在眾女生那饞涎欲滴的目光下,趙進等人狼吞虎咽,一直吃到打嗝方才休止。

“喂!你們趕緊給我們摘點啊!”那些女生們都等得不耐煩,催促道。

趙進幾人這才整了幾個大袋子,采摘了幾袋回去。

那些女生們立馬瘋搶起來,一會兒工夫,一大袋的野果就被搶光了。

“這麽點不夠吃呢,趕緊多摘點過來。”有女生催促道。

“靠,你們是豬啊,我們摘的還不夠你們吃的。”曹威鄙夷道。

女生們不服氣道:“還有臉說我們,剛才你們自個兒不也吃得跟豬一樣。”

就這樣,趙進等人來回跑了好幾趟,整片果園幾乎被掃**大半,方才將這些吃貨給喂飽。

吃好後,又有女生提議道:“你們再去摘點來,留著晚上吃。”

曹威質問道:“我們摘了你們拎嗎?”他當然知道,這些女生壓根就是千金小姐,光吃不幹,呆會摘回來還得自個兒拎,那豈不是自討苦吃。

“切!還是不是男人呢。”女生們鄙視道。

曹威邪笑道:“我是不是男人,你跟我試一試就知道了唄。
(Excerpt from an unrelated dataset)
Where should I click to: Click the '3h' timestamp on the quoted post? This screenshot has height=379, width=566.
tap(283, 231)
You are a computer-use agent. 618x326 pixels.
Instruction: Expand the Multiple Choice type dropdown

”

女生嗔道:“下流!”

最後,在程顏的吩咐下,趙進等人又摘了幾袋野果回來,每人都往口袋裏塞了幾個,這才起程。

翻過一座小山,又見路邊的灌木叢裏掛滿了紫紅色的小野果,林壞一溜煙的衝了過去。

“程老師,林壞又去摘野果了。”眼尖的女生叫喊道。

眾人立馬停下腳步,目光齊唰唰的朝林壞看去,隻見林壞又在一棵灌木前津津有味的吃著。

眾生再摸摸自己肚皮,早已經吃撐了,這才意識到後悔,而林壞臉上則是掛著得意的笑。

他當然知道,這個季節山裏頭各種各樣的野果都已成熟,所以剛才他並沒有吃太多,特意留著肚子品嚐其他野果。

看到林壞那一臉的賤笑,聰明的人都已經反應過來,某女生氣呼呼的質問道:“喂,林壞,你明知路上還有其它野果,剛才是故意不提醒我們的吧?”
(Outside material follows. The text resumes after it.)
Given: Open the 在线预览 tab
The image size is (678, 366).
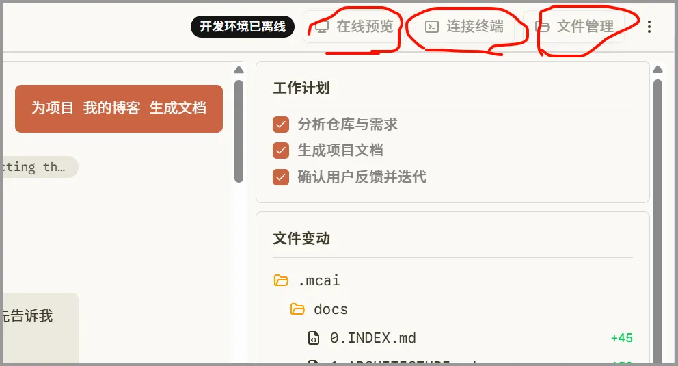Looking at the screenshot, I should tap(354, 27).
林壞賊笑道:“剛才看你們吃得那麽起勁,我哪好打攪你們的雅興呢。”

趙進等人都抱怨道:“壞哥,你也太沒義氣了。”

又有毒舌女生詛咒道:“咒你吃完拉肚子!”

範統連忙說道:“大哥,你放心吃就是了,我帶了瀉立停。”

“瀉你妹啊!”林壞回罵道。

一番嬉鬧後,隊伍又繼續前進。

走了沒多久,隊伍中一個女生報告道:“老師,張琪身體不舒服。”

隊伍停了下來,程顏快步來到那個叫張琪的女生跟前,見她被人攙扶著,臉色不太好,連忙問道:“張琪同學,哪裏不舒服呢?”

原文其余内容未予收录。